Evidence shows meat-eating dinosaurs that walked upright slowly acquired bird-like features over tens of millions of years.
Analysis of fossil remains suggests there followed an evolutionary explosion that spawned the thousands of avian species on the planet today.
The findings suggest avian evolution took off once basic traits such as feathers, wings and wishbones had been assembled.
“There was no moment in time when a dinosaur became a bird, and there is no single missing link between them,” said Dr Steve Brusatte, from the University of Edinburgh’s School of GeoSciences, who led the research.
“What we think of as the classic bird skeleton was pieced together gradually over tens of millions of years.
“Once it came together fully, it unlocked great evolutionary potential that allowed birds to evolve at a supercharged rate.”
The scientists analysed the anatomical make-up of more than 850 body features in 150 extinct species and combined the findings with statistical techniques to build up the most detailed avian family tree to date.
The results confirmed the emergence of birds 150 million years ago was a gradual process, with some dinosaurs becoming more bird-like over time.
Tyrannosaurus rex was a theropod, a large family of dinosaurs that stood on two legs and included the largest land-dwelling carnivores that have ever lived.
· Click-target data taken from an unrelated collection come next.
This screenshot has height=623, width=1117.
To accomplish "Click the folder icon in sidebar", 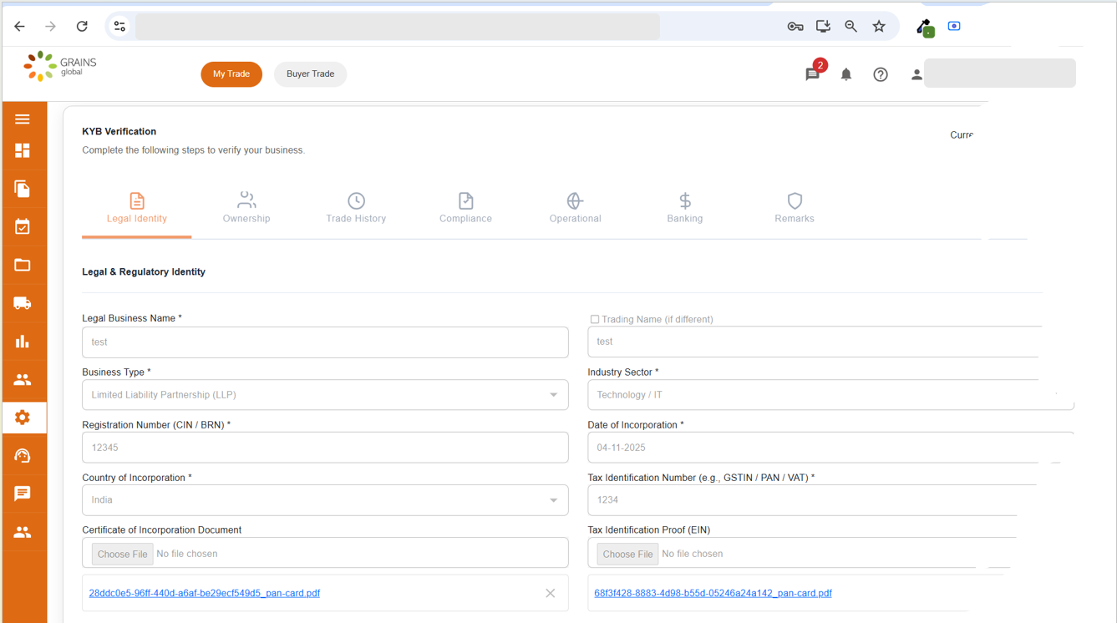I will 23,266.
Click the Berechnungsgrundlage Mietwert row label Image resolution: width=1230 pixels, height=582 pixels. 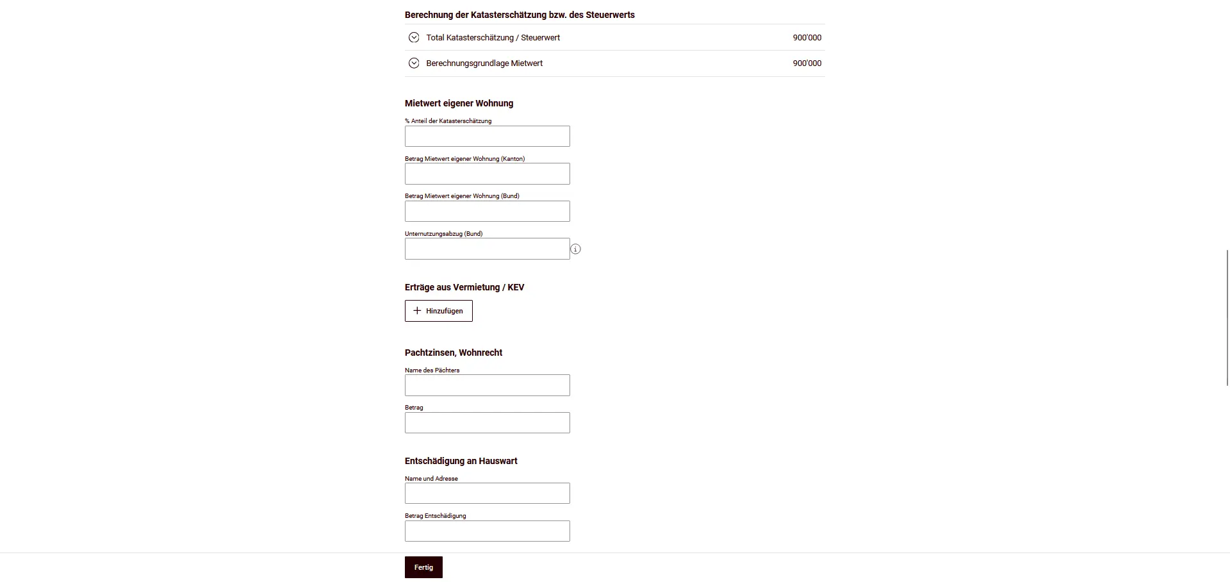coord(484,63)
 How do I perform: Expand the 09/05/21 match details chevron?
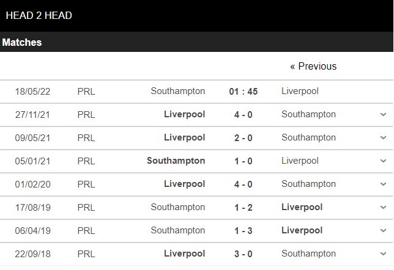tap(383, 137)
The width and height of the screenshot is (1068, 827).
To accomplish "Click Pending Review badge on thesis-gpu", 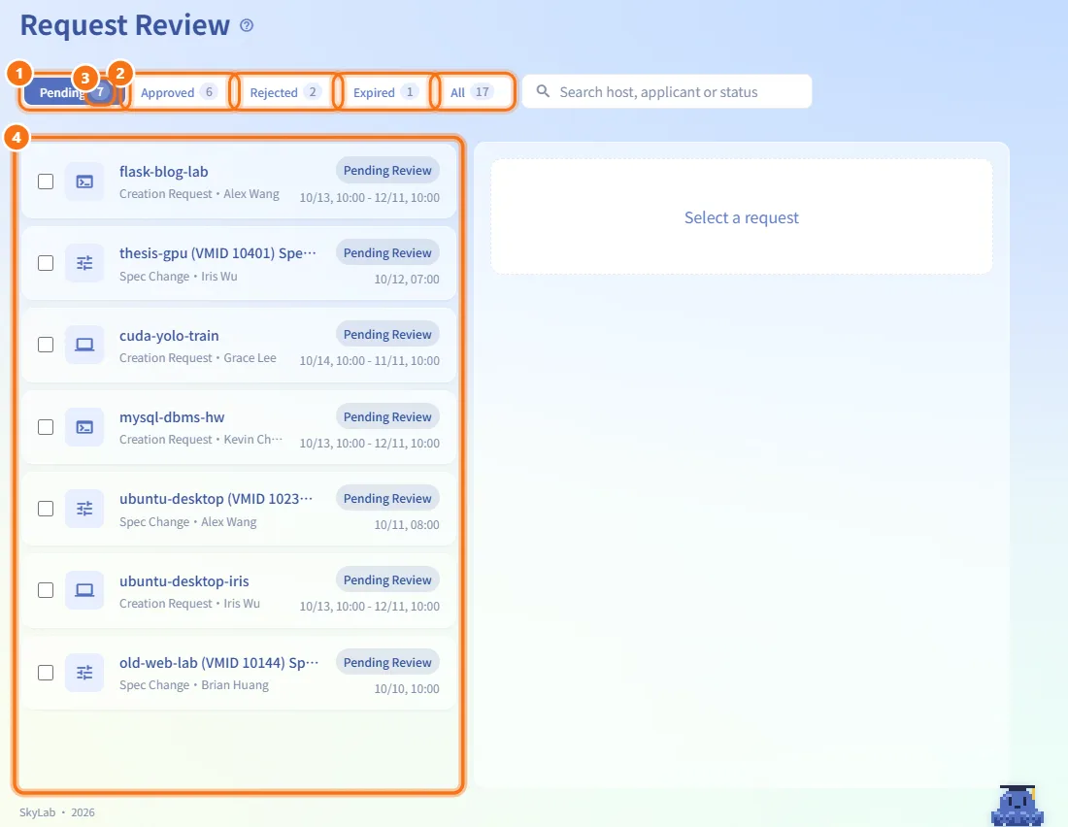I will coord(387,252).
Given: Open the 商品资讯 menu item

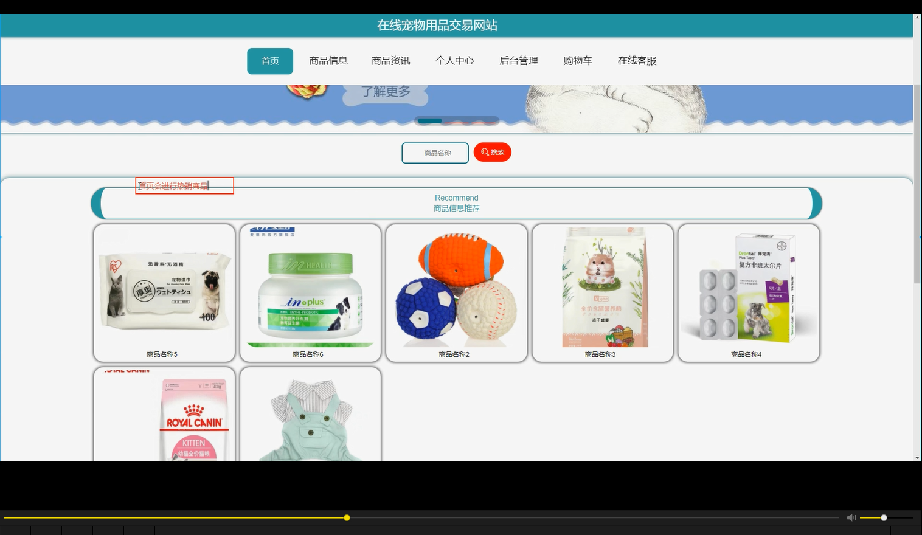Looking at the screenshot, I should (390, 61).
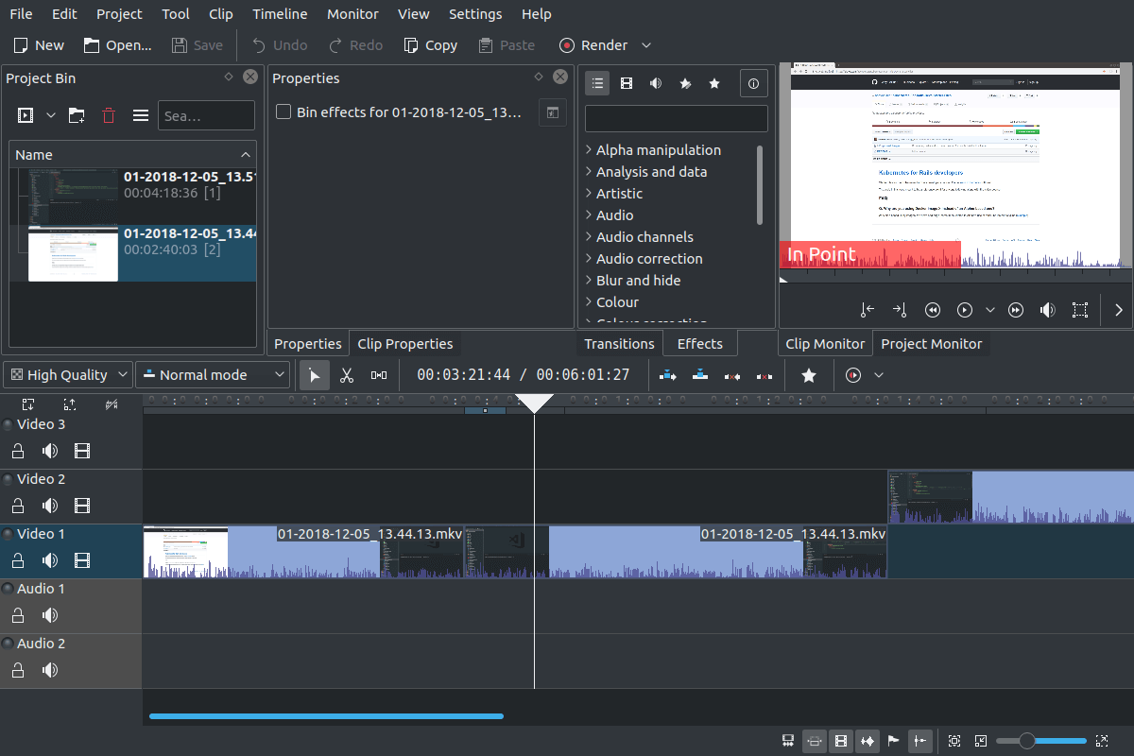Image resolution: width=1134 pixels, height=756 pixels.
Task: Hide video on Video 3 track
Action: [x=82, y=451]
All birds are descended from theropods.
The findings support a theory first proposed in the 1940s that suggested the emergence of new body shapes in groups of species could trigger an evolutionary surge.
Co-author Dr Graeme Lloyd, from Oxford University, said: “Our study adds to a growing number of works that approach this problem from different angles, but all seem to confirm that the origin of birds was a truly special event in earth history.
“It is particularly cool that it is evidence from the fossil record that shows how an oddball offshoot of the dinosaurs paved the way for the spectacular variety of bird species we see today.”
The latest findings come just days after palaeontologists in the United States revealed they had found a new species of duck-billed dinosaur that roamed the earth around 75 million years ago.
The giant swamp-dweller has been named Rhinorex Condrupus, meaning King Nose, on account of its most distinguishing feature.
Weighing in at a massive 8,500lb and measuring about 30ft long, the beast had one of the biggest body-to-nose ratios of any dinosaur yet discovered.
The fossil was first uncovered in the 1990s in Utah’s Nelsen rock formation but had until recently been lying in storage.
It was only after painstakingly reconstructing the skull that Terry Gates, from North Carolina State University, and Rodney Sheetz, from Brigham Young University, realised it was a new species.